Quando, em 1921, Luigi Pirandello escreveu «Seis Personagens
à Procura de um Autor», essa peça quase ingovernável onde as personagens
invadem o palco revoltadas com o decorrer dos acontecimentos e a ausência inepta
do autor-encenador, o dramaturgo de Agrigento desconhecia que, 40 anos depois,
surgiria uma extraordinária sequela, não menos bela, não menos louca, história total, real, demente, comovente, onírica,
coerente, abstracta econsciente, esta extraordinária fábula fantasiada por Federico
Fellini e pela sua legião de trabalhadores-cúmplices.
Um ajuste de contas consigo próprio e com o tempo que passa, com o
processo criativo e a obsessiva página em branco de Mallarmé, também com todos
os que veneram a obra do seu duplo Guido (Marcello Mastroianni) e tanto lhe
exigem. Também com os críticos furiosos que acabam enforcados. Uma espécie de
pedido de desculpa perante as lágrimas da abandonada e sempre próxima mulher
Luisa (Anouk Aimée), com a amante abandonada Carla (Sandra Milo), mas sempre ali
ao lado.
Personagens preteridas tal como a fé em busca de uma centelha
de fé, como a infância reprimida, a paternidade, a maternidade, a possível
doença, o fim à vista…
Uma troca acalorada de argumentos com outro Mastrioanni, o
jornalista sem escrúpulos mas em consciência do fim do mundo, Marcello Rubini
de «A Doce Vida», realizado três anos antes.
Talvez uma confissão à beira de um confessionário onde cabe o
mundo todo e o seu circo, reinventado pelo ilusionismo de Maurice (Ian
Dallas) que obriga Guido a ir em frente e a lançar a nave espacial aos céus, fazendo
descer pela escadaria, irmanados, todos, agora vestidos de branco, mortos e vivos,
rindo e dançando, seguindo de mãos dadas a banda filarmónica tocada por palhaços
e dirigida por aquela criança flaustista, também ela de branco, que se vai
desvanecendo no ecrã.
«A vida é uma festa, vamos vivê-la.», repete Guido pegando na
mão de Luisa e dirigindo-a para a roda.
jef, setembro 2020
«Oito e Meio» (Otto e Mezzo) de Federico Fellini.
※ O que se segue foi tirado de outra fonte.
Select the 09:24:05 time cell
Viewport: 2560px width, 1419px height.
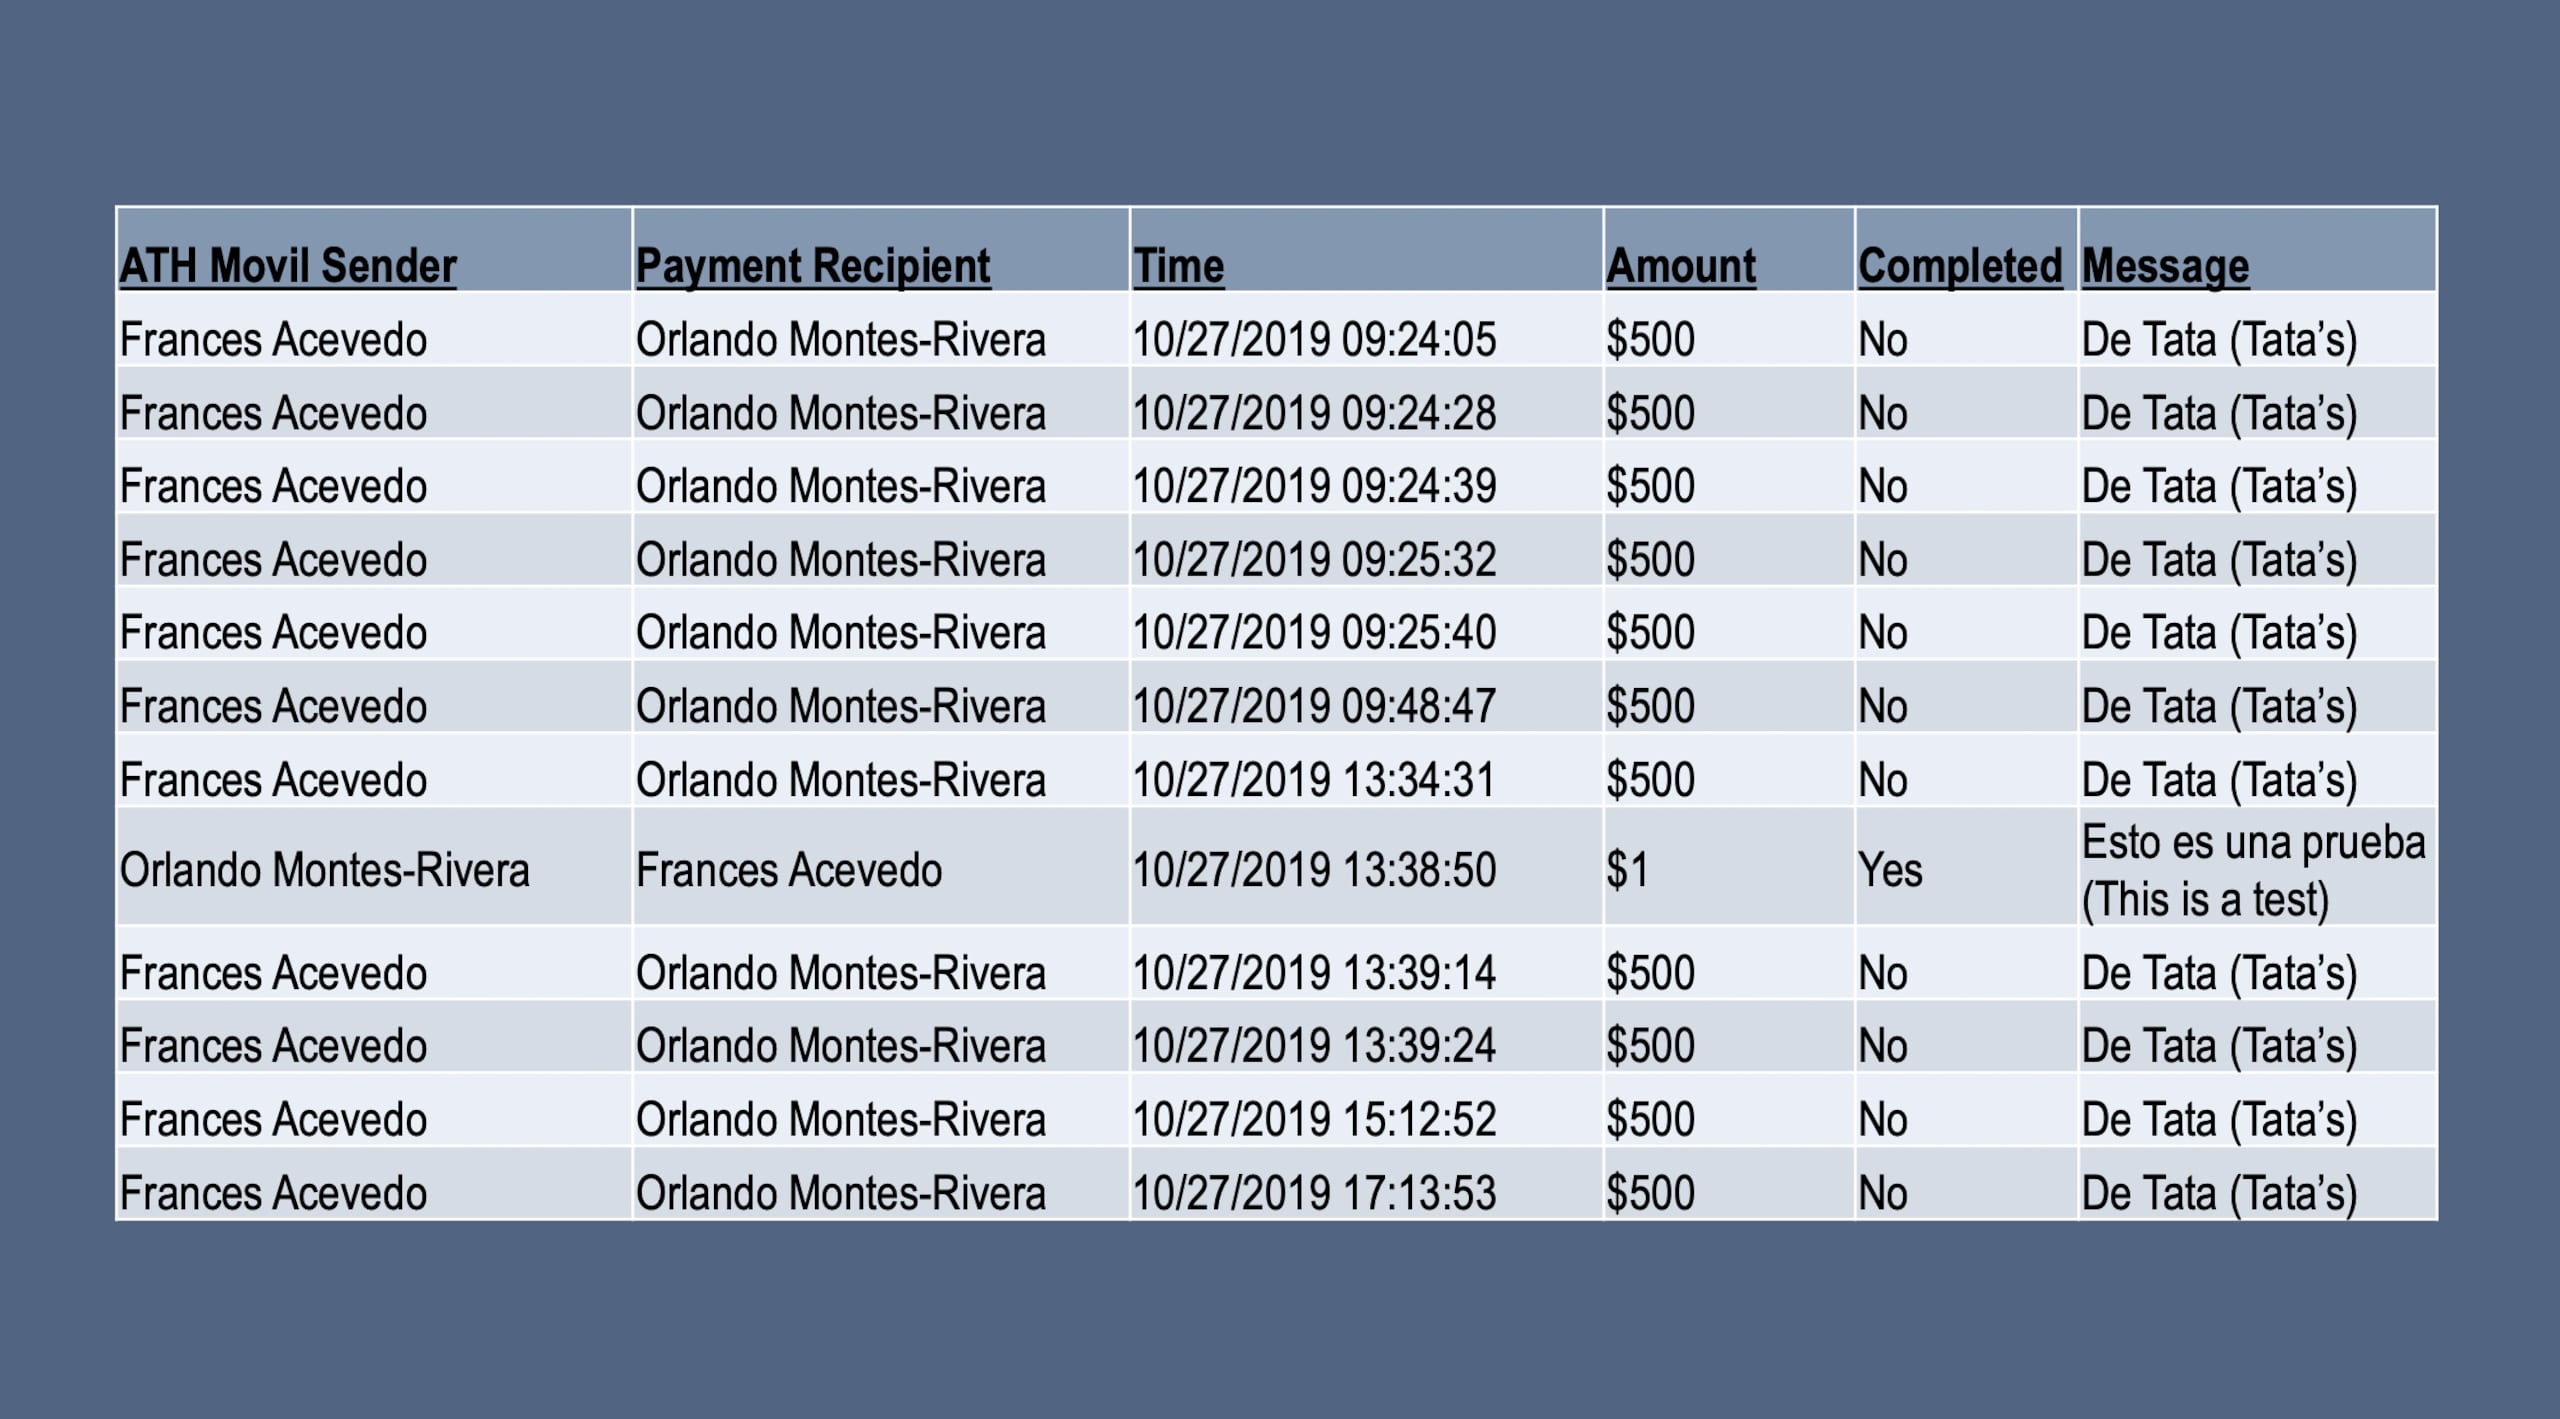(x=1314, y=340)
Com
Marcello Mastroianni, Claudia Cardinali, Anouk Aimée, Sandra Milo, Rosella
Falk, Madeleine Lebeau, Caterina Boratto, Barbara Steele, Mario Pisu, Guido
Alberti, Mario ConocchiaJean Rougeul, Edra Gale, Ian Dallas, Annibale Ninchi,
Giuditta Rissone, Tito Masini, Yvonne Casadei, Marco Gemini. Argumento:
Federico Fellini, Ennio Flaiano, Tulio Pinelli, Brunello Rondi. Fotografia: Gianni
Di Venanzo. Música: Nino Rota. Guarda-roupa: Piero Gherardi. Produção: Angelo
Rizzoli. Itália, 1965, P/B, 114 min.